Urbs in horto
This work is devoted to conditions found along edges and liminal boundaries where utilitarian spaces press against private confines.
There is no evident reason why Chicago chose as its motto, Urbs in Horto, or City in a Garden. In 1837, the year Chicago was incorporated, many parcels of city land had been cleared to grow food for the burgeoning population. The Latin phrase may also allude to the verdant tallgrass prairie, woodlands, and great lake that surrounded the young metropolis. Whatever the origin, the descriptive motto still applies. Suitable conditions can be found throughout Chicago and elsewhere in the Midwest, such as Detroit, Michigan’s overgrown alleyways and Gary, Indiana’s sandy moraines.
Urbs in Horto is devoted to conditions found along edges–liminal boundaries where utilitarian spaces press against private confines. Hastily constructed and improvised structures found in these settings are most compelling. Barriers such as fences, trellis, and planters are meant to serve practical, sometimes makeshift functions, yet they exceed their intended use to become elegant (or interestingly inelegant) forms.
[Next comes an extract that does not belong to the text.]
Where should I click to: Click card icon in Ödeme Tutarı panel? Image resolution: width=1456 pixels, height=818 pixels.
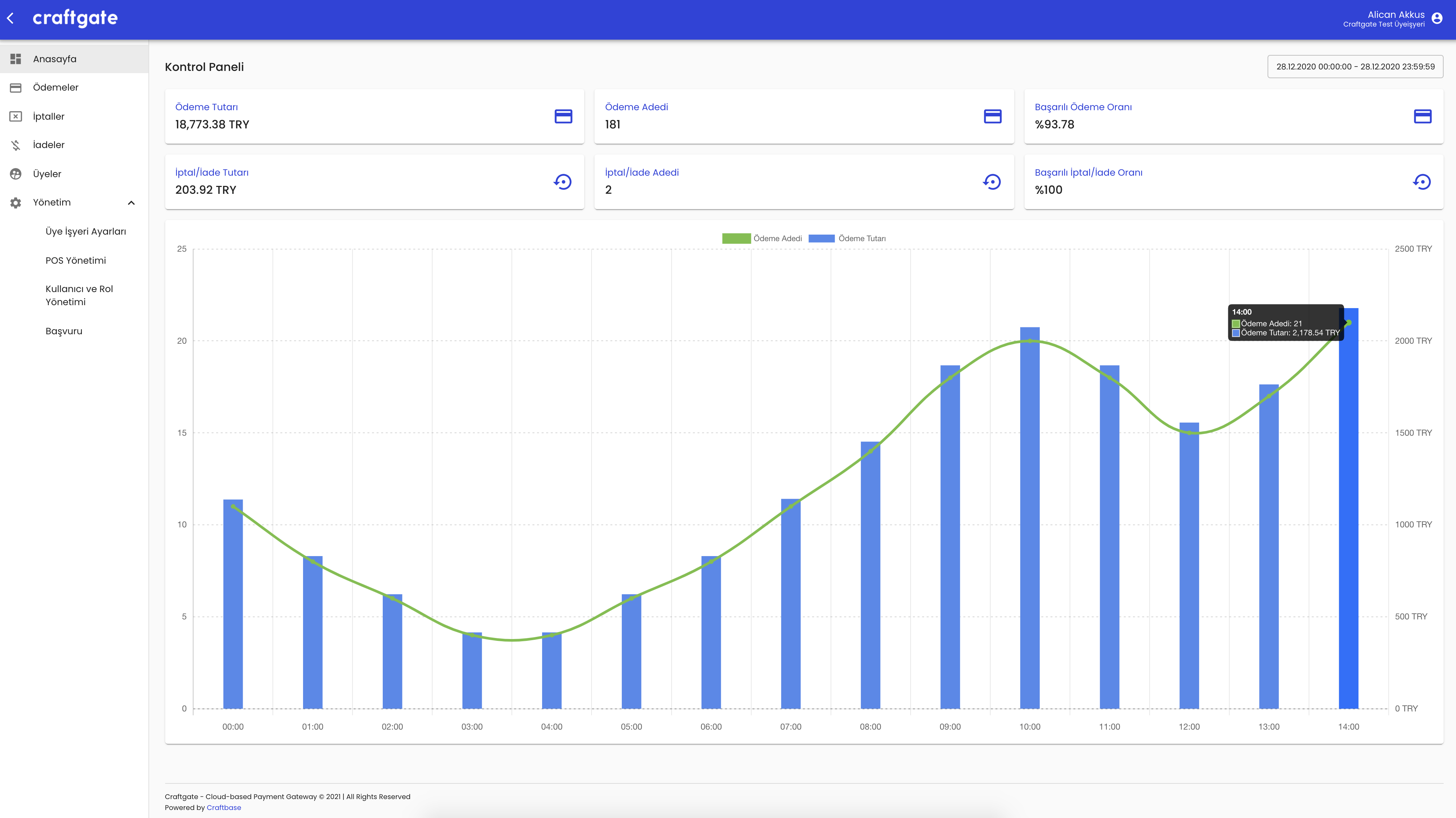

Within these marginal relationships, lush growth–both cultivated and invasive–runs wild.
The project incorporates in-situ documentation, computer-aided 3D design, and constructions of found materials–a ranging approach that intentionally blurs boundaries. Intimate space invades public territory, while artifice and reality share common ground. The work is as much a record as it is a fabrication. It reflects the topography’s complex history and my own hand in effecting change.